_Prompt_
The lines to be copied are those below that contain "will".

_Input data_
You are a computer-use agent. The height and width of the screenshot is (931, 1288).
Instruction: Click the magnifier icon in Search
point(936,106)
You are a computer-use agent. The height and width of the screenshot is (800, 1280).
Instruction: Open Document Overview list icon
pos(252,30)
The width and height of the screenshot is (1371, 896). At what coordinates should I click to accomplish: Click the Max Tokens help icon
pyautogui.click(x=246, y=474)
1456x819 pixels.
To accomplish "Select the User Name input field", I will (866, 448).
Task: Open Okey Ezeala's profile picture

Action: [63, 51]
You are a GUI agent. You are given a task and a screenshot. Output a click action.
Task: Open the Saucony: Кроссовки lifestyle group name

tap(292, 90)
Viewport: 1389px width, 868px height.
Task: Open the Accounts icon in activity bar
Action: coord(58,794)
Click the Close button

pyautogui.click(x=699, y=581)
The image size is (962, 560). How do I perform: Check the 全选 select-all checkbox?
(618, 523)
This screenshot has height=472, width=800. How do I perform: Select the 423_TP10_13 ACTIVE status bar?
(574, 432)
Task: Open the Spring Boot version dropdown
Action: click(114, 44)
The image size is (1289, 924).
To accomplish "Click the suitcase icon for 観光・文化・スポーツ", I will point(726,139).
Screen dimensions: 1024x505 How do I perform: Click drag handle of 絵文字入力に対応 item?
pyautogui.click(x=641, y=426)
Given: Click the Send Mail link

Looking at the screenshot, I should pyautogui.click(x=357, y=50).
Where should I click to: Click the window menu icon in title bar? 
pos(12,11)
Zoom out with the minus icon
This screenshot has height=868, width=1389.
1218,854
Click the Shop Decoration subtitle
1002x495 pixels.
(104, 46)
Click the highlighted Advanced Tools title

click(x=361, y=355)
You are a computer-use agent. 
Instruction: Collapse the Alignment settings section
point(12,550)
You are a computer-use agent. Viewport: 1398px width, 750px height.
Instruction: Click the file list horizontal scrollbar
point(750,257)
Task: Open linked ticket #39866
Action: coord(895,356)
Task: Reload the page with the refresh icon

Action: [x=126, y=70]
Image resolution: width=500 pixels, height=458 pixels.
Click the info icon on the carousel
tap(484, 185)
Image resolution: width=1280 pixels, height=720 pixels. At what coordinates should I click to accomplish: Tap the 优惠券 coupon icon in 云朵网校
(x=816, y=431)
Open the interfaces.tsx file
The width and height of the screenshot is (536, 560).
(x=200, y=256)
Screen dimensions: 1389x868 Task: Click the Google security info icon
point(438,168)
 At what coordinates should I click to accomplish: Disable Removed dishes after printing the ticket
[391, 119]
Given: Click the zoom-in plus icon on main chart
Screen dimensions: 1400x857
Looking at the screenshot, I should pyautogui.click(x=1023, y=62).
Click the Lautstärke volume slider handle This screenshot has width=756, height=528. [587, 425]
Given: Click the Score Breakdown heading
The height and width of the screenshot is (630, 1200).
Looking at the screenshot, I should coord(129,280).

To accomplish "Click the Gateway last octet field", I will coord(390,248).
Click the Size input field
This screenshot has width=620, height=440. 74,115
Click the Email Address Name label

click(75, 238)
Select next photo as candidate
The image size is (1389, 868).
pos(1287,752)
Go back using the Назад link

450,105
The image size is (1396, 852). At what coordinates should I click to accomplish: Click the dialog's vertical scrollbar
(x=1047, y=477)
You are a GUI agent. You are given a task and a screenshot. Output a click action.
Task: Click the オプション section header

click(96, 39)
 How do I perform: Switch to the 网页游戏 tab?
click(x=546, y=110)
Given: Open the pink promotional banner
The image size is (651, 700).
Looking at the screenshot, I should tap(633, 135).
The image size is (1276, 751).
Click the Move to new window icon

_Exercise solution_
To accomplish "Select the User Name input field", I will (866, 448).
To accomplish "Click the suitcase icon for 観光・文化・スポーツ", I will point(726,139).
To accomplish "Click the Gateway last octet field", I will coord(390,248).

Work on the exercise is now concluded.